StepMetrics 与 Aggregates
StepMetrics (per op)
@dataclass
class StepMetrics:
op_id: str
t_compute: float = 0.0 # 计算时间 (ms)
t_comm: float = 0.0 # 通信时间 (ms)
t_wait: float = 0.0 # 等待时间 (ms)
t_total: float = 0.0 # 总时间 (ms)
bottleneck_tag: BottleneckTag = UNKNOWN
flops: int = 0
bytes_read: int = 0
bytes_write: int = 0
meta: dict = {}
Aggregates (end-to-end)
@dataclass
class Aggregates:
ttft: float # Time To First Token (ms)
tpot: float # Time Per Output Token (ms)
tps: float # Tokens Per Second
mfu: float # Model FLOPS Utilization
mbu: float # Memory Bandwidth Utilization
memory_peak: int # 内存峰值 (bytes)
total_time: float # 总时间 (ms)
total_compute_time: float
total_comm_time: float
total_wait_time: float
total_flops: int
total_bytes: int
num_steps: int
bottleneck_summary: dict[str, int]
聚合公式
# MFU
peak_flops = hardware["compute_tflops"] * 1e12
achieved_flops = total_flops / (total_time / 1000)

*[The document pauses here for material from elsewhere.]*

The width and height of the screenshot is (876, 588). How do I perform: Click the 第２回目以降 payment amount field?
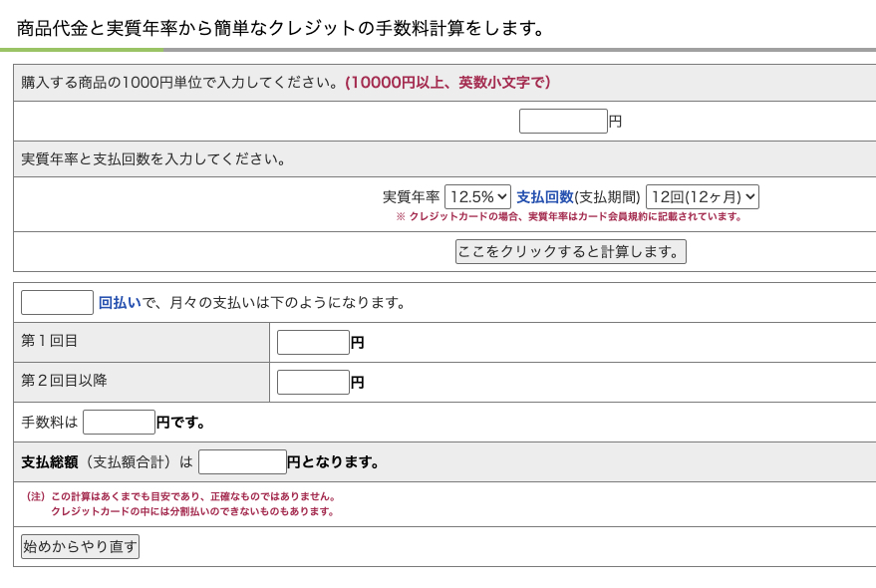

mfu = achieved_flops / peak_flops
# MBU
peak_bw = hardware["memory_bandwidth_gbps"] * 1e9
achieved_bw = total_bytes / (total_time / 1000)
mbu = achieved_bw / peak_bw
# TPS = output_tokens / decode_time_s
# TTFT = prefill_time (ms)
# TPOT = decode_time / output_tokens (ms)
无默认值规则
所有模块从 hardware dict 读取参数时禁止使用默认值:
# [FAIL]
bw_gbps = hardware.get("c2c_bandwidth_gbps", 400.0)
# [PASS] 缺失时 KeyError,明确报错
bw_gbps = hardware["c2c_bandwidth_gbps"]
Calibration (可选)
@dataclass
class CalibrationConfig:
effective_bw_factor: float = 1.0 # 有效带宽系数 (0-1)
congestion_factor: float = 1.0 # 拥塞系数 (>=1)
startup_overhead_ms: float = 0.0 # 启动开销 (ms)
overlap_efficiency: float = 1.0 # 重叠效率 (0-1)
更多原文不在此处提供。